De quelle autre contrée rapprocher le Magne ? De Chios, bien sûr, pour sa minéralité, sa rusticité, son austérité, mais une Chios bariolée de vert, humide, coutumière des vents violents et des pluies d’hiver soutenues (sauf si, comme nous, vous passez entre deux dépressions). Á moins qu’il ne faille plutôt regarder vers San Gimignano, pour ses hautes tours de pierre bâties sur les collines. En fait, le Magne permet de concilier l’envoûtement des terres du Nord baignées de brouillard et secouées de rafales, avec une architecture rurale sévère et des habitudes claniques presque féodales, longtemps de mise en Toscane.

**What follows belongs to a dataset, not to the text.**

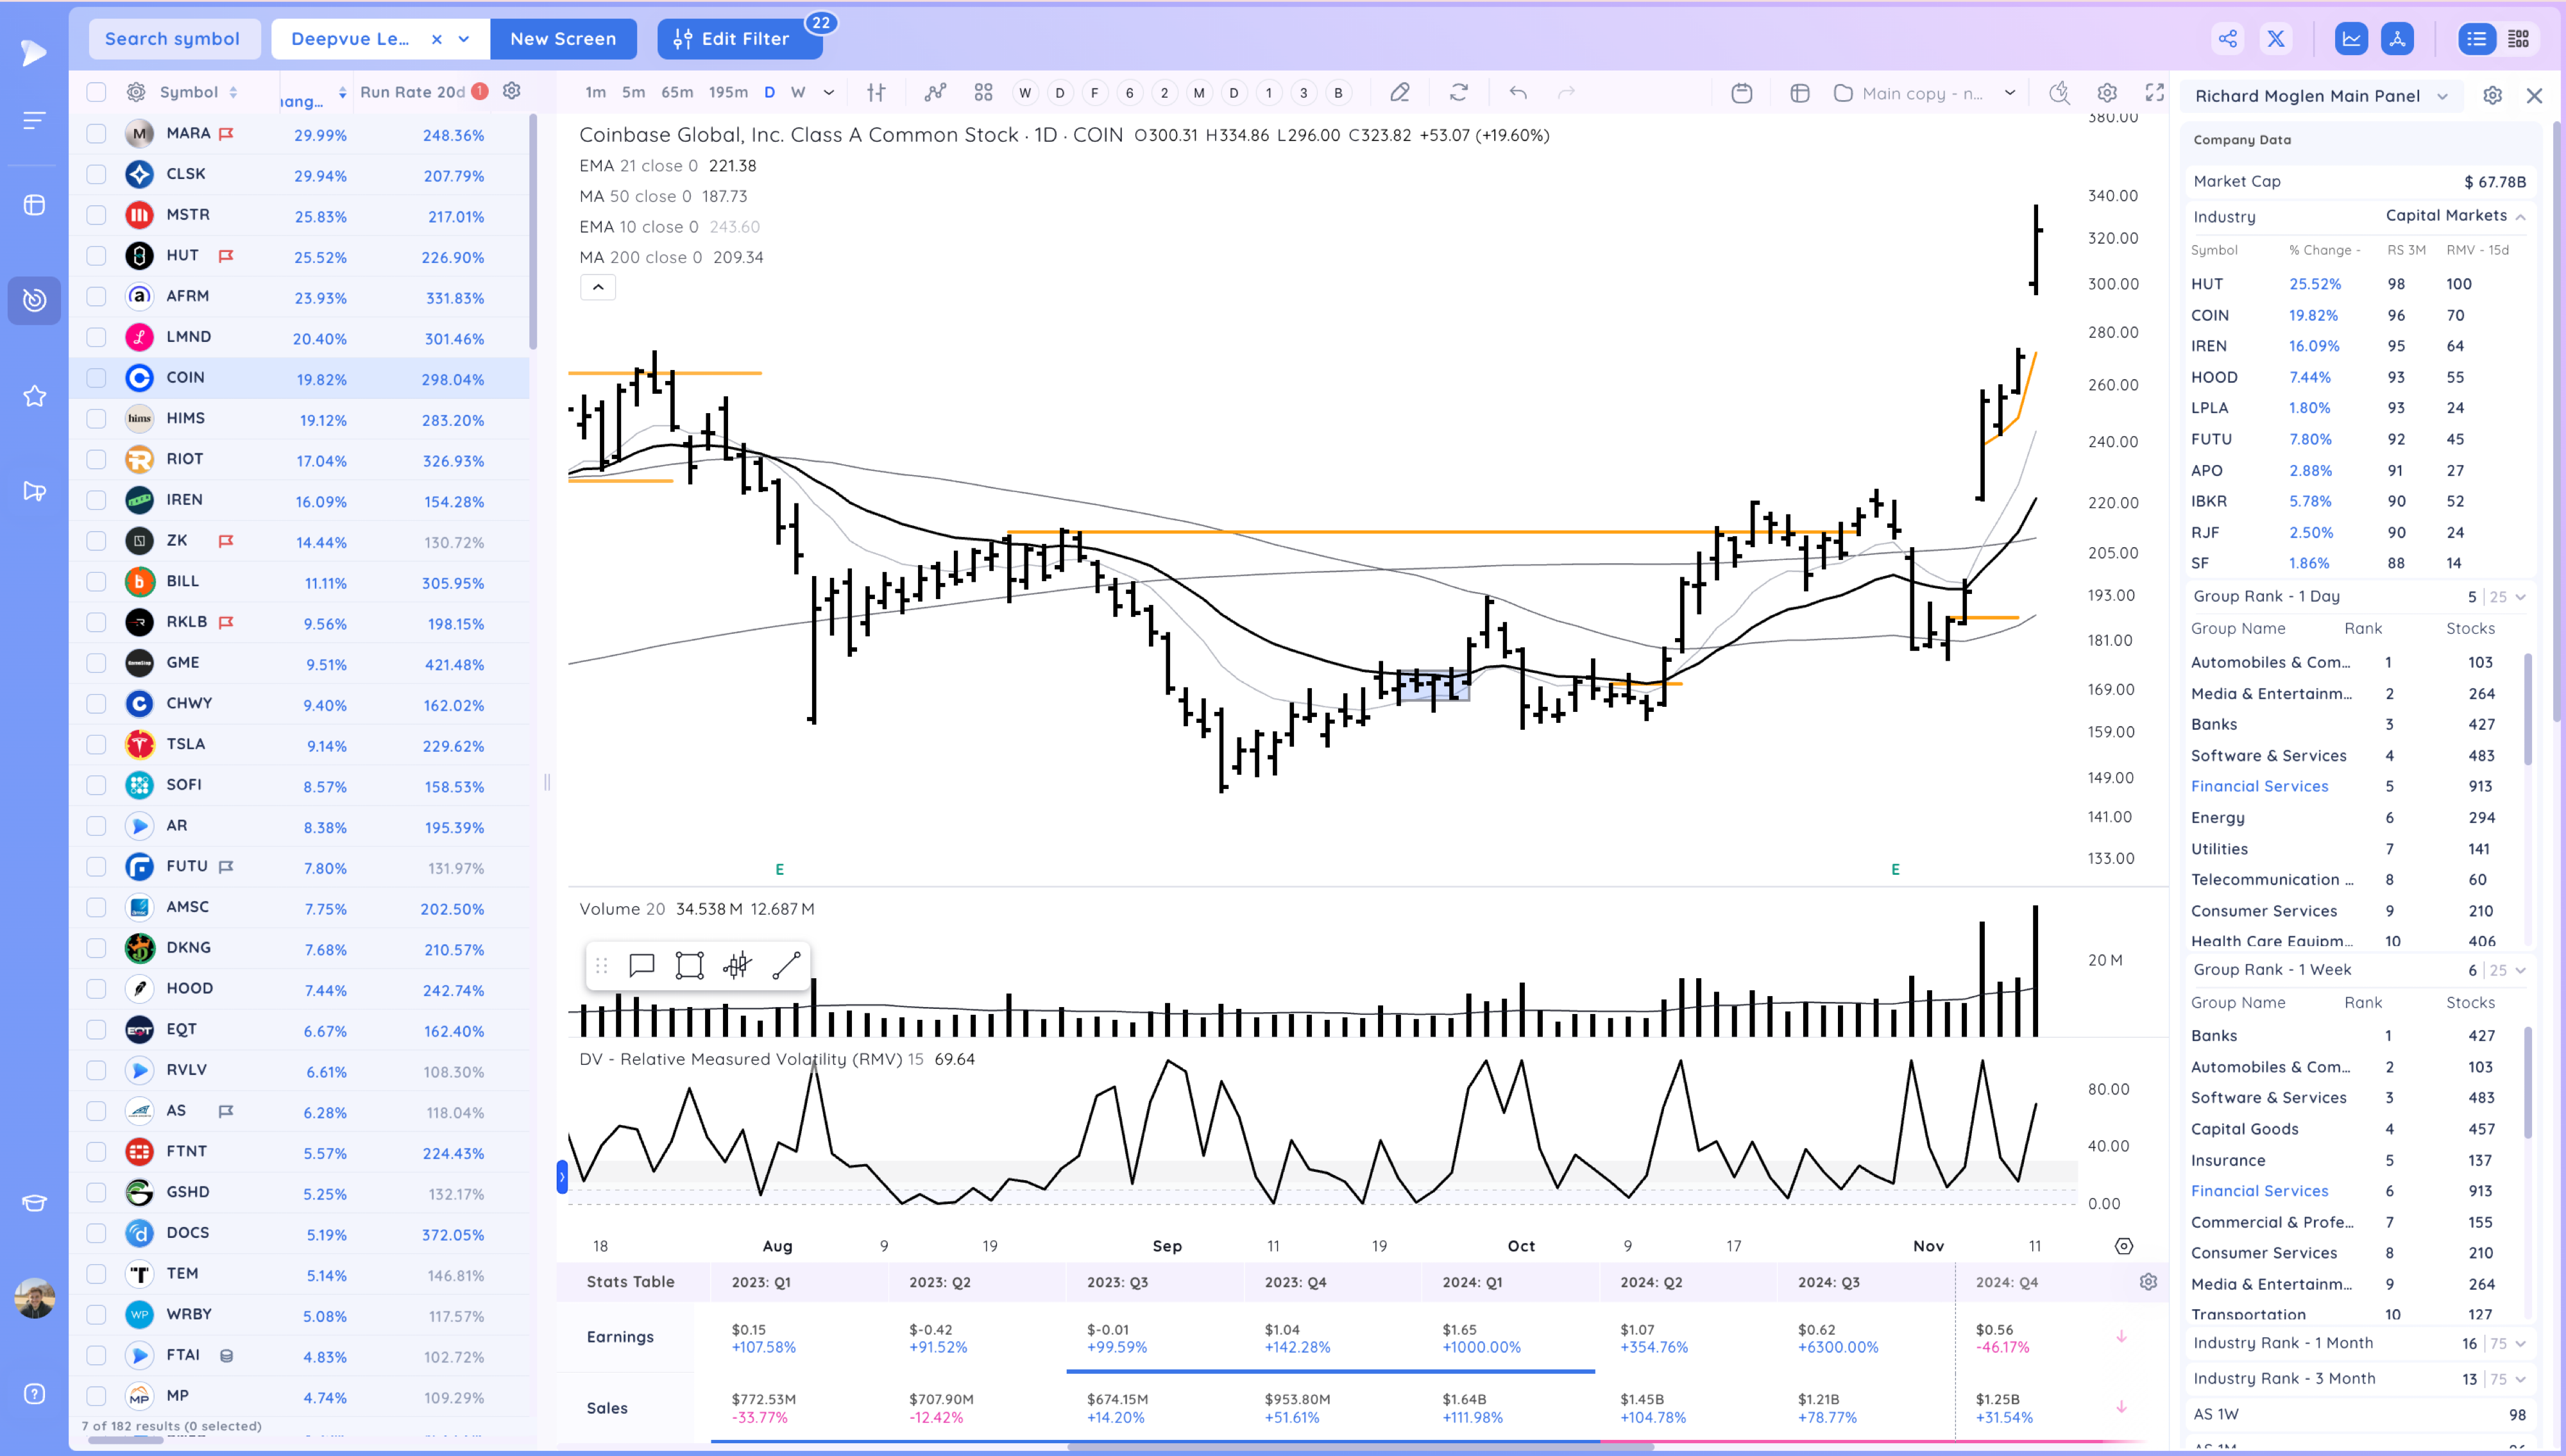Click the X (Twitter) icon

(x=2276, y=39)
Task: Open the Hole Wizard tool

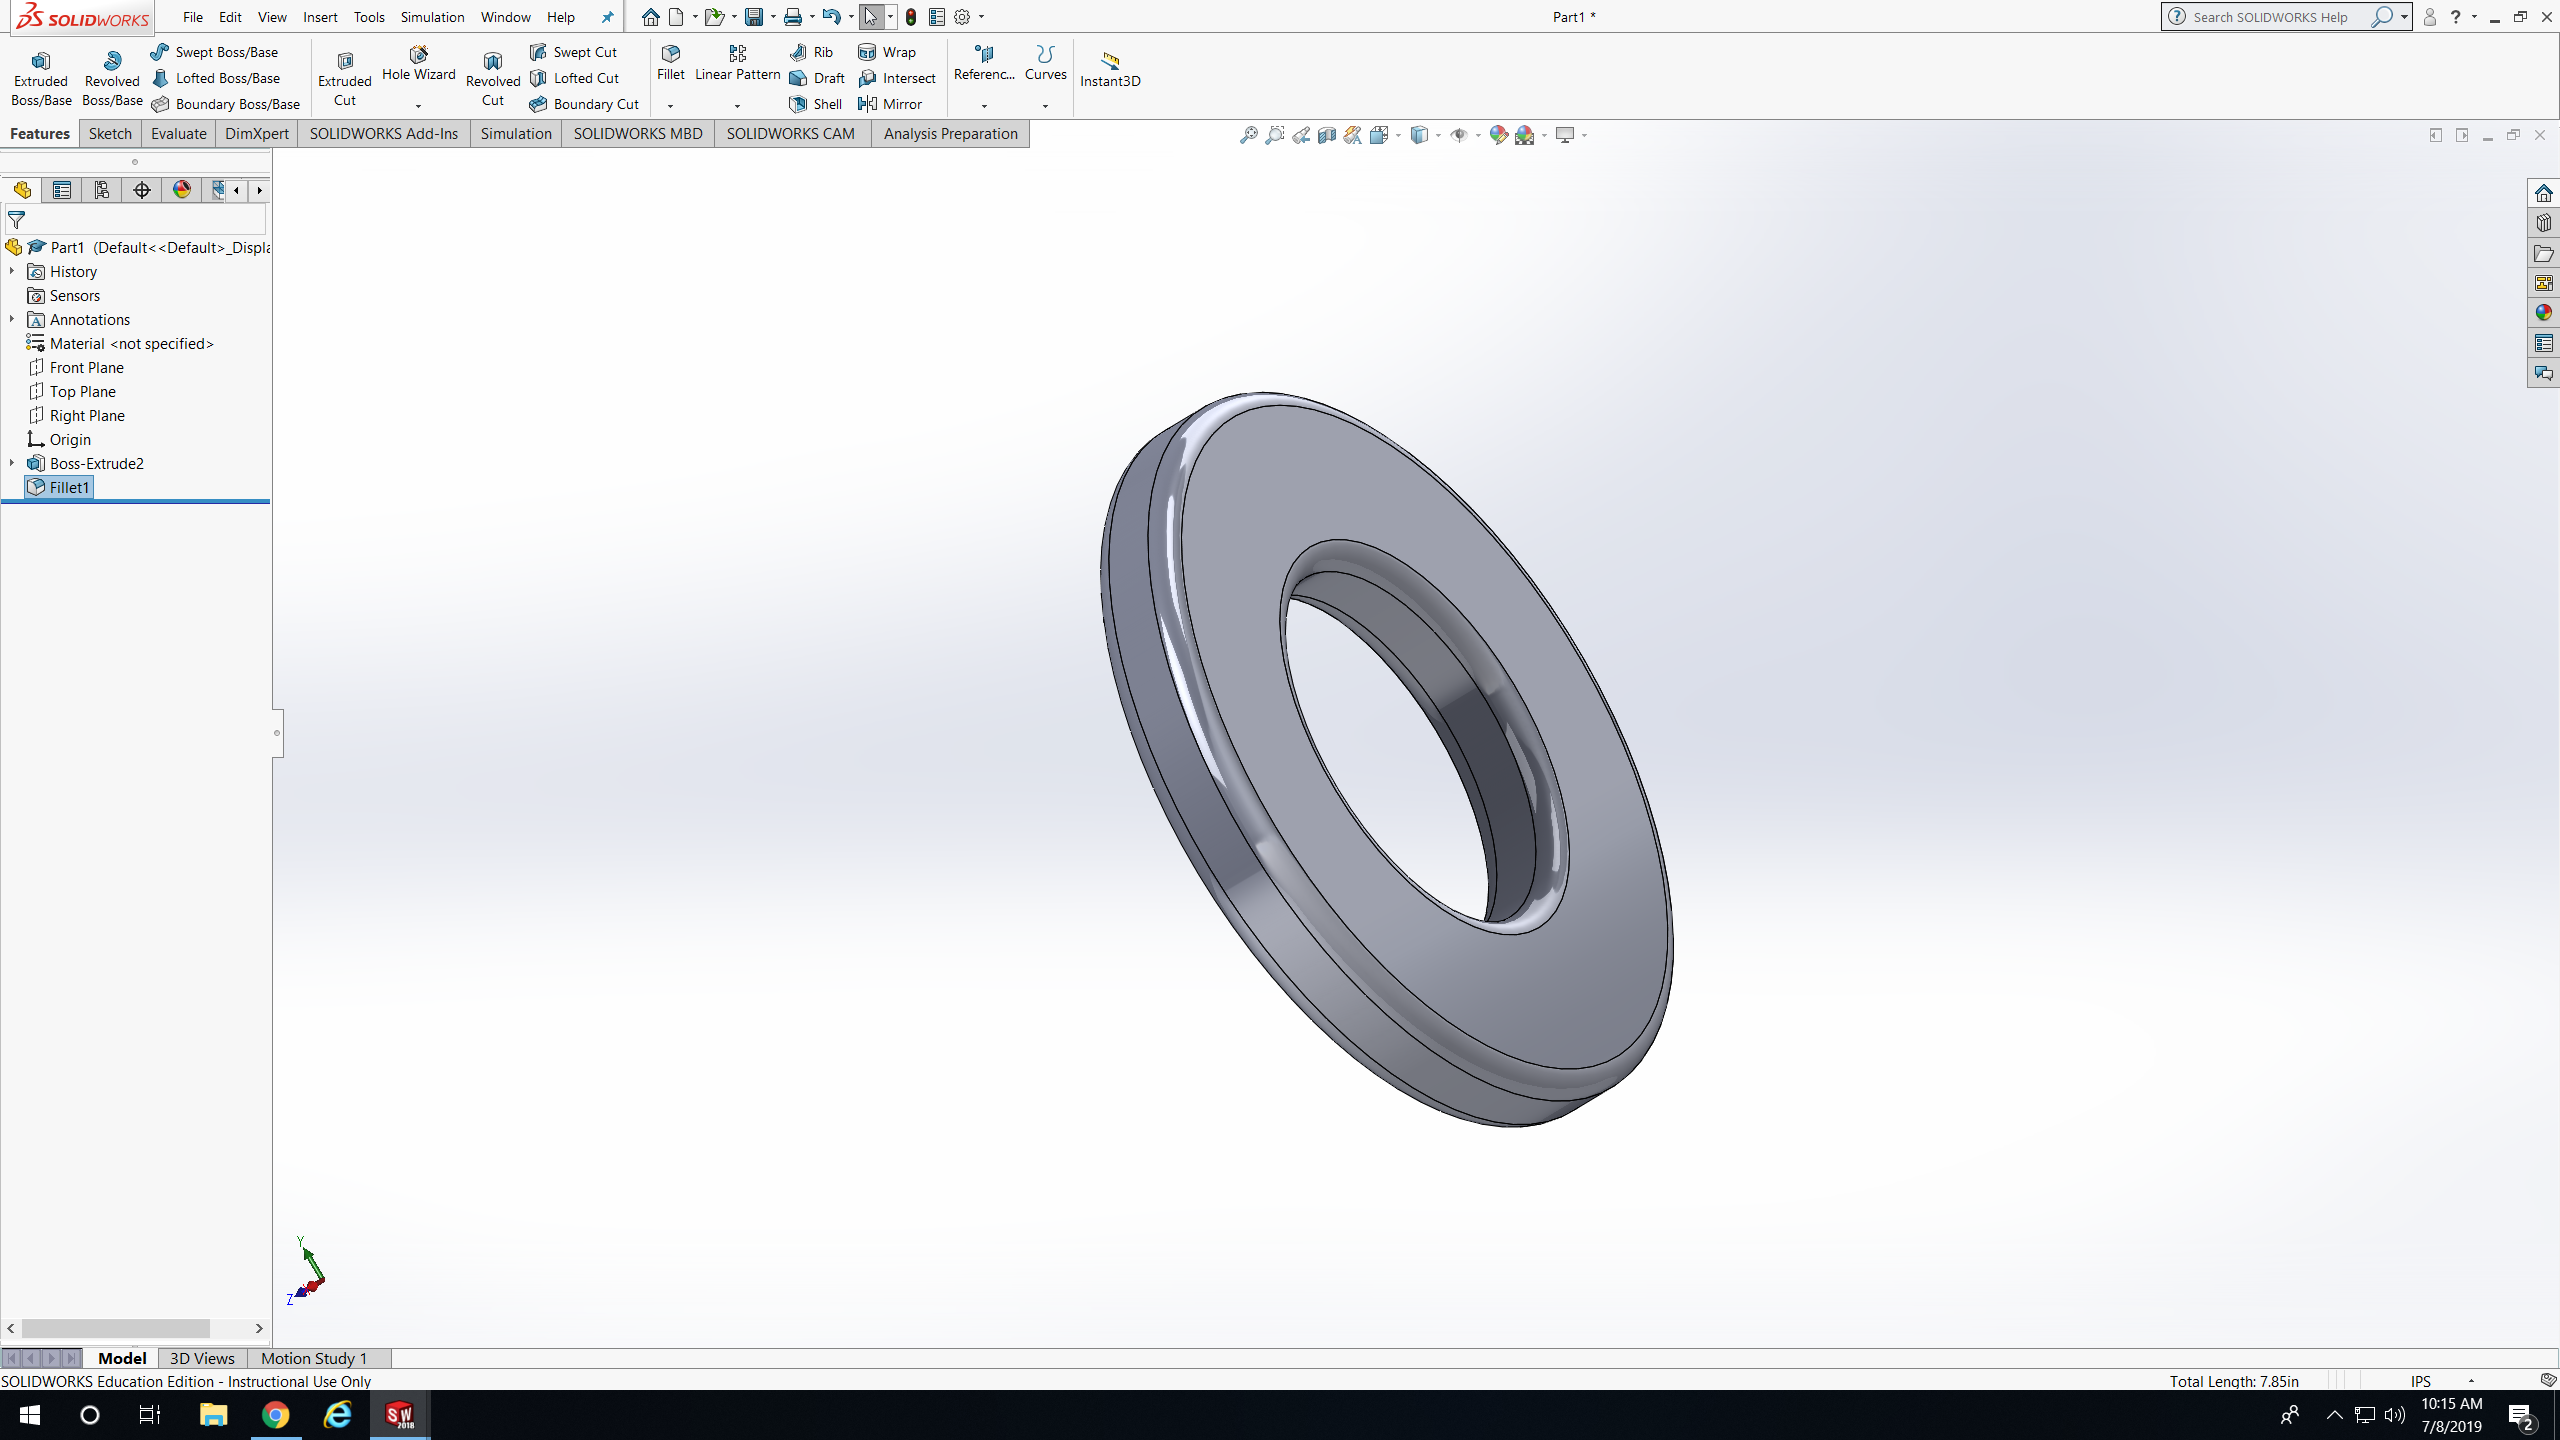Action: pyautogui.click(x=418, y=62)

Le Magne est la péninsule centrale du Péloponnèse, ce long doigt escarpé, montagneux, dont la crête émerge à plus de 1000 mètres. De chaque côté de cette griffe acérée, les habitants se sont installés dans de tout petits villages resserrés, tassés, isolés, protégés par les châteaux et les forteresses. Le sol aride et rocailleux, lessivé par les pluies et le vent, s’adoucit en descendant vers la mer, jusqu’à ressembler parfois aux landes irlandaises. La région est sauvage, brute, pauvre, protégée par ses frontières naturelles, et totalement discordante de l’image « paradisiaque » que l’on se fait souvent de la Grèce.
Le Maniote n’est pas, en premier lieu, grec, il est avant tout le descendant des Spartiates – comprendre fier, libre, rétif aux envahisseurs et maîtres de tout poil. Après la chute de Sparte, un certains nombre de citoyens, plutôt que de reconnaître l’autorité des « souverains oppresseurs » se seraient retirés dans les montagnes du Magne, y faisant souche. Même les Ottomans se cassèrent les dents sur ce coin du bout du monde, qu’ils ne purent jamais totalement conquérir. Bien évidemment insoumis, réfractaires à un pouvoir central, les Maniotes se sont, des siècles durant, regroupés en famille, en faction, n’obéissant qu’à leur Protogéros, protégés derrière leurs hautes tours de pierre. L’absence d’organisation, de concertation, d’entente au sein de la région a favorisé la rivalité entre les clans locaux ; on affirme sa puissance en construisant des forteresses, des citadelles, épaisses, rectilignes, sans une once de fioriture ou de décoration (plus de huit cents au début du XIXe). Ces saillies souvent plantées sur les promontoires, protègent le clan et annoncent le prestige et la puissance de son patriarche. Excédées par la vendetta permanente, certaines familles Maniotes s’exilèrent en Corse au XVIIe… de quoi tomber de Charybde en Scylla… Repliés sur eux-mêmes, les Maniotes se sont construit une existence à part, qui fut difficile à concilier avec la notion d’État et les lois d’une société structurée, après l’Indépendance de la Grèce. Désenclavé, inscrit dans le développement du pays, le Magne se vide peu à peu de ses habitants, qui recherchent une vie moins difficile dans les grandes villes.
Aujourd’hui, les centaines de tours se dressent dans le silence, abandonnées, malmenées sous un climat hostile. Des villages entiers se sont tus, enveloppés d’un brouillard qui se déchire sous les assauts du vent. Le contraste est souvent abrupt, entre le golfe de Laconie, baigné de soleil, et les contreforts montagneux, prisonniers des brumes. C’est sans doute ce qui frappe d’emblée, lorsque l’on quitte Gythion pour rejoindre Aréopolis, porte d’entrée de cette autre finis terræ ; la douceur du bord de mer disparaît sous les ombres des montagnes, le ciel bleu se dérobe, les nuages bas voilent de gris le paysage, l’atmosphère se rafraîchit, les premières tours fantômatiques se dessinent… dans un décor que le roman gothique anglais ne renierait pas.